B. ...ET QUI REPOSE SUR DES MESURES D'ÉCONOMIES PEU DOCUMENTÉES
Dans la mesure où l'effort de redressement repose, à juste titre, exclusivement sur la maîtrise de la dépense, il implique la mise en oeuvre d'un programme d'économies d'une ampleur inédite.
D'ici 2022, le montant des économies nécessaires pour respecter l'objectif d'évolution de la dépense publique atteindrait ainsi 81 milliards d'euros.
Estimation du montant des économies à réaliser pour respecter l'objectif d'évolution de la dépense publique
(en milliards d'euros)
Source : commission des finances du Sénat (à partir du tendanciel d'évolution de la dépense publique retenu par la Cour des comptes dans son rapport sur la situation et les perspectives des finances publiques 2017)
À cet égard, si le budget 2018 a engagé un premier effort de réorientation de la dépense publique rompant avec la logique du « rabot », en particulier dans les domaines de l'emploi et du logement, la crédibilité de la trajectoire gouvernementale reste difficile à apprécier au-delà, tant les économies demeurent peu documentées .
La mise en oeuvre d'une démarche volontariste d'identification d'économies ciblées dans le cadre du processus « Action publique 2022 » paraît louable mais les précédents échecs de la « modernisation de l'action publique » (MAP) et des « revues de dépenses » invitent à la plus grande prudence . À ce stade, la concrétisation de ce processus se limite à la première série de mesures annoncées le 1 er février 2018 lors du comité interministériel de la transformation publique, dont le potentiel d'économies n'apparaît pas évident 45 ( * ) .
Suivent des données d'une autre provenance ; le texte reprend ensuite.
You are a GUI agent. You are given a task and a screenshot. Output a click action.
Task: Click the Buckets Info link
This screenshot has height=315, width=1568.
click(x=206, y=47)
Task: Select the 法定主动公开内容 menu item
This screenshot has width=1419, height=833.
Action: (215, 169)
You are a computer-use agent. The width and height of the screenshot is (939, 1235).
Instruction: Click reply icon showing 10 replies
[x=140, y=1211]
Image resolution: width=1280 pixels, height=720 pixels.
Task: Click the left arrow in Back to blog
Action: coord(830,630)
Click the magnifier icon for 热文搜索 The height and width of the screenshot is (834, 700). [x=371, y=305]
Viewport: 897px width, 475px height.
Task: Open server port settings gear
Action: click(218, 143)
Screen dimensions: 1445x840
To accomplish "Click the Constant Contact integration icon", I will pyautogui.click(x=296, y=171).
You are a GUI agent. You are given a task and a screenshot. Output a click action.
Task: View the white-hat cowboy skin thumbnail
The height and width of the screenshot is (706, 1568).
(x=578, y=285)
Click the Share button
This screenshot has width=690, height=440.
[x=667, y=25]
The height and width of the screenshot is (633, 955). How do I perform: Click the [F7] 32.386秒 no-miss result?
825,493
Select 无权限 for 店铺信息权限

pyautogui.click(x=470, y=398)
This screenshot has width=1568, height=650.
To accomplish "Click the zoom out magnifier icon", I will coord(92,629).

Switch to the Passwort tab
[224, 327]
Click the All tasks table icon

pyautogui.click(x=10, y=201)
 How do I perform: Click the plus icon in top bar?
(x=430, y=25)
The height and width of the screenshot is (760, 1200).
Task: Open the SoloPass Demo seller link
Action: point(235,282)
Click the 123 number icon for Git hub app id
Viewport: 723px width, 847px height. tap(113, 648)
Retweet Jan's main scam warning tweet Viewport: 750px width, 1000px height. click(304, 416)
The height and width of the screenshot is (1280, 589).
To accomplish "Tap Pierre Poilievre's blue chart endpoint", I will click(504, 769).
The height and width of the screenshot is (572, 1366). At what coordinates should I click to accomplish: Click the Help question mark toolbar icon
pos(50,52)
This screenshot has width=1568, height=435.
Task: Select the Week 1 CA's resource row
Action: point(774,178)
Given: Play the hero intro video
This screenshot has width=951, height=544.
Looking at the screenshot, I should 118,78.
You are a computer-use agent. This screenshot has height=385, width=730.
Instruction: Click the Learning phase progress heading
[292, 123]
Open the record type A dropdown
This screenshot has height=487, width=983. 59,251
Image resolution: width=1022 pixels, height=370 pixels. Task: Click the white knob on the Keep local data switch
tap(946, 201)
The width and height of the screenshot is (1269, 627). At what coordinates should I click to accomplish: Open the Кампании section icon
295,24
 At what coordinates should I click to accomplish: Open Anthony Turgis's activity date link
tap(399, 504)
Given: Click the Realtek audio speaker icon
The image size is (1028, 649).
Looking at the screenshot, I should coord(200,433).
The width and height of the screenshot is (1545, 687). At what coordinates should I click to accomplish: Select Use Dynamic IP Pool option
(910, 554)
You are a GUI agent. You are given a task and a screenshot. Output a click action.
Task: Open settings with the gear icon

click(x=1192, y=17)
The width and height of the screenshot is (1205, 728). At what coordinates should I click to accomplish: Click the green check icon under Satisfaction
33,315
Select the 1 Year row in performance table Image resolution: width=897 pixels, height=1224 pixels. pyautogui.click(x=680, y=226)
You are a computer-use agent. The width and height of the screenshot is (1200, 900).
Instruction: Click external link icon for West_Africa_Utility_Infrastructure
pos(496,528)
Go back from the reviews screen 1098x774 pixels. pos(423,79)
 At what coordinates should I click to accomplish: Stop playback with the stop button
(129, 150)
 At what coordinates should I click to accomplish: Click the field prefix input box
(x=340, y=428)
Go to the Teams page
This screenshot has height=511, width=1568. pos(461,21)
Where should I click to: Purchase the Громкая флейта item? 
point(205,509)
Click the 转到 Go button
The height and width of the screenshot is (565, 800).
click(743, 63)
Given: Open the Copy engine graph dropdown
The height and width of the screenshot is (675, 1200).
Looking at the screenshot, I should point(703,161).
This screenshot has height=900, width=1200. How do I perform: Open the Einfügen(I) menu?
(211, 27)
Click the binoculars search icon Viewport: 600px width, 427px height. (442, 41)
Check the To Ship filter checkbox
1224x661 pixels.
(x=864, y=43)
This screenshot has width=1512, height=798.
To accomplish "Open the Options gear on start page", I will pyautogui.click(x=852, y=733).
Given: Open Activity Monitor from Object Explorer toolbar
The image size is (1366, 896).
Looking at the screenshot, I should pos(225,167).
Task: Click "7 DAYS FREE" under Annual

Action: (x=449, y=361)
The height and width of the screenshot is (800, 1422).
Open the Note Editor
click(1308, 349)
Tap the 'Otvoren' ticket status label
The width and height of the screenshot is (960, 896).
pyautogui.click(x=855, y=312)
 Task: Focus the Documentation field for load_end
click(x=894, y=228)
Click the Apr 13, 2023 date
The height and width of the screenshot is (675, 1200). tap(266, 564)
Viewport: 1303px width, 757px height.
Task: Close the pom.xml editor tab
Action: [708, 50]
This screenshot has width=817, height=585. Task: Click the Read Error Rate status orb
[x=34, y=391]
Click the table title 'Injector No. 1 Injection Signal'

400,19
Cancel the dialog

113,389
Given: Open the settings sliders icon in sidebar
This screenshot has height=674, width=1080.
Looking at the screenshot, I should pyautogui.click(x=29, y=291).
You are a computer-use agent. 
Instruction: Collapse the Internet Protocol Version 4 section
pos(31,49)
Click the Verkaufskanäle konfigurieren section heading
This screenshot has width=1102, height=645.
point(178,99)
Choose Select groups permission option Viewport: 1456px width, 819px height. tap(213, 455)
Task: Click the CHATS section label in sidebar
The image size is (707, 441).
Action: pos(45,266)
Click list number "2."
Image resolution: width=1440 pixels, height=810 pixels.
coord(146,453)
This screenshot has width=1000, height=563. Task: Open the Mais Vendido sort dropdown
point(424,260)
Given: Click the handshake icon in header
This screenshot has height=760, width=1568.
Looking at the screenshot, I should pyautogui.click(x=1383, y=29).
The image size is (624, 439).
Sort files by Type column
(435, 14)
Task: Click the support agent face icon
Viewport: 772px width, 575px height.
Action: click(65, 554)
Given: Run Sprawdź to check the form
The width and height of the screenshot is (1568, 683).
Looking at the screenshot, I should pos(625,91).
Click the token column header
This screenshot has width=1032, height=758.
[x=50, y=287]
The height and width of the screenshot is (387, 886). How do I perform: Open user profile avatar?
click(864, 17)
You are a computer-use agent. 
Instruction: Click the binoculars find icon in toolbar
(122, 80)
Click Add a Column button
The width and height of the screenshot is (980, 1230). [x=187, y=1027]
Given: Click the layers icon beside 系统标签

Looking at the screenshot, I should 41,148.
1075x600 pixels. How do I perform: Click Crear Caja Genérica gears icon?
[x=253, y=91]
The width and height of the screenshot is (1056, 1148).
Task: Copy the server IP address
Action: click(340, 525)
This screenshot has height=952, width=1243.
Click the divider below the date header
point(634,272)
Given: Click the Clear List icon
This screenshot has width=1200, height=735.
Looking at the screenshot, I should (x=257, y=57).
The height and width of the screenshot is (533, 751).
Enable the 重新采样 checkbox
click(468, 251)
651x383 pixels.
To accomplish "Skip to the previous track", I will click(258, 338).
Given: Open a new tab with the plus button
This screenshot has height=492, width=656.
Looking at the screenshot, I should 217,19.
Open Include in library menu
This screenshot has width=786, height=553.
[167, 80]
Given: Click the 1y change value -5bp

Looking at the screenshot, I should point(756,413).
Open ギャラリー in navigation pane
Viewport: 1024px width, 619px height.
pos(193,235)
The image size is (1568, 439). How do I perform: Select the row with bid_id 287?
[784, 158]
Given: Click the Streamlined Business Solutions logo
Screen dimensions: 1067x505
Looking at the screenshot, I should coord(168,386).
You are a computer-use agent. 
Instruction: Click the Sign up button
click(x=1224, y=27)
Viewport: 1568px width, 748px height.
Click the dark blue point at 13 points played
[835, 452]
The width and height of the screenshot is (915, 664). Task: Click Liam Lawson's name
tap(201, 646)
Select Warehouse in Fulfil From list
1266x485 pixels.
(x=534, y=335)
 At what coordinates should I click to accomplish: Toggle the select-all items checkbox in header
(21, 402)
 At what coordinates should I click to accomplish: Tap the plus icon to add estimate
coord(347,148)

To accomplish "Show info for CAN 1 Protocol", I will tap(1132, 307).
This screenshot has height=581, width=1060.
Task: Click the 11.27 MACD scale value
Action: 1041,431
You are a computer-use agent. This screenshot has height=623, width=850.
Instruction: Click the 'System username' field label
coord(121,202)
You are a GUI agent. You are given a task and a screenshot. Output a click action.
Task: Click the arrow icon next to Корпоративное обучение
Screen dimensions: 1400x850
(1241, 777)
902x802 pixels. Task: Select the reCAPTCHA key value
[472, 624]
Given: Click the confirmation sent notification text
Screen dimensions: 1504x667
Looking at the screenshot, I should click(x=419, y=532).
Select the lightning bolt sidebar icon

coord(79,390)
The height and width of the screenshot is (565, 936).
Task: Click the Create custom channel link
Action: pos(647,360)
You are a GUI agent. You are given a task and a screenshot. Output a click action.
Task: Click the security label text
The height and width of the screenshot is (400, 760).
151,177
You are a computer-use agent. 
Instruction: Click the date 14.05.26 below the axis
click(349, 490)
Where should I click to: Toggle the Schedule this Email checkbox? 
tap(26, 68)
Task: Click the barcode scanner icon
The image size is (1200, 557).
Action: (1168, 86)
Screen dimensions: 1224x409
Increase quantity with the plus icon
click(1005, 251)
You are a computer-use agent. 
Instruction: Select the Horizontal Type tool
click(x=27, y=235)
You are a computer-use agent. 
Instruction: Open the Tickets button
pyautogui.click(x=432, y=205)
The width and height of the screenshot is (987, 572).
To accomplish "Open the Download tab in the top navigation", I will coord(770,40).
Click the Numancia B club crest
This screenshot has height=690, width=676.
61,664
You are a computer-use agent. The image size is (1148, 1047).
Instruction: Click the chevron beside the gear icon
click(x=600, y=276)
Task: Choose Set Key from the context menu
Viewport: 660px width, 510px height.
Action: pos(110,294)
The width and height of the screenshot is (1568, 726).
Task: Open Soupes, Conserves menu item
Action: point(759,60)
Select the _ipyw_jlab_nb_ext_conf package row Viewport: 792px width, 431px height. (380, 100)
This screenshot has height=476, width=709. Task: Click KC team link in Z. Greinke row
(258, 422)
Compte tenu de ces incertitudes, votre rapporteur général a évalué les conséquences d'un éventuel « dérapage » de la dépense sur la trajectoire de redressement des comptes publics , en faisant l'hypothèse d'un dépassement annuel de l'objectif d'évolution de la dépense publique du Gouvernement équivalent à celui observé en 2017, soit 0,6 point.
Sensibilité de la trajectoire budgétaire aux objectifs de maîtrise de la croissance de la dépense publique
(taux d'évolution en volume, % du PIB)
Scénario du Gouvernement |
||||||
2017 |
2018 |
2019 |
2020 |
2021 |
2022 |
|
Croissance de la dépense publique (*) |
1,5 |
0,7 |
0,4 |
0,3 |
0,3 |
0,2 |
Solde nominal |
- 2,6 |
- 2,3 |
- 2,4 |
- 0,9 |
- 0,3 |
0,3 |
Dette publique |
97,0 |
96,4 |
96,2 |
94,7 |
92,3 |
89,2 |
Scénario avec un dépassement de
l'objectif de croissance de la dépense de 0,6 point par an
|
||||||
2017 |
2018 |
2019 |
2020 |
2021 |
2022 |
|
Croissance de la dépense publique (*) |
1,5 |
1,3 |
1,0 |
0,9 |
0,9 |
0,8 |
Solde nominal |
- 2,6 |
- 2,6 |
- 3,0 |
- 1,9 |
- 1,6 |
- 1,3 |
Dette publique |
97,0 |
96,7 |
97,2 |
96,7 |
95,6 |
94,1 |
Note : (*) hors crédits d'impôts.
Source : commission des finances du Sénat
Dans ce scénario, le déficit public manquerait de dépasser le seuil de 3 % du PIB en 2019 et la dette publique resterait pratiquement stable jusqu'en 2020, avant de décroitre légèrement en fin de période.
Compte tenu de cette forte sensibilité de la trajectoire gouvernementale à l'évolution de la dépense publique, il apparaît indispensable d'adopter sans tarder une stratégie crédible de maîtrise de cette dernière. À cet égard, votre rapporteur général maintient que le Gouvernement pourra difficilement faire l'économie de réformes visant à maîtriser la masse salariale publique et les dépenses de retraite , qui représentent près de la moitié du total de la dépense publique et demeurent, jusqu'à présent, deux « angles morts » de sa politique 46 ( * ) .
* 45 Programme national de réforme 2018, p. 78.
* 46 Sur ces sujets, le lecteur est invité à se reporter aux préconisations et aux analyses produites par votre rapporteur général dans le cadre du rapport précité sur le projet de loi de programmation des finances publiques pour les années 2018 à 2022, p. 56 et s.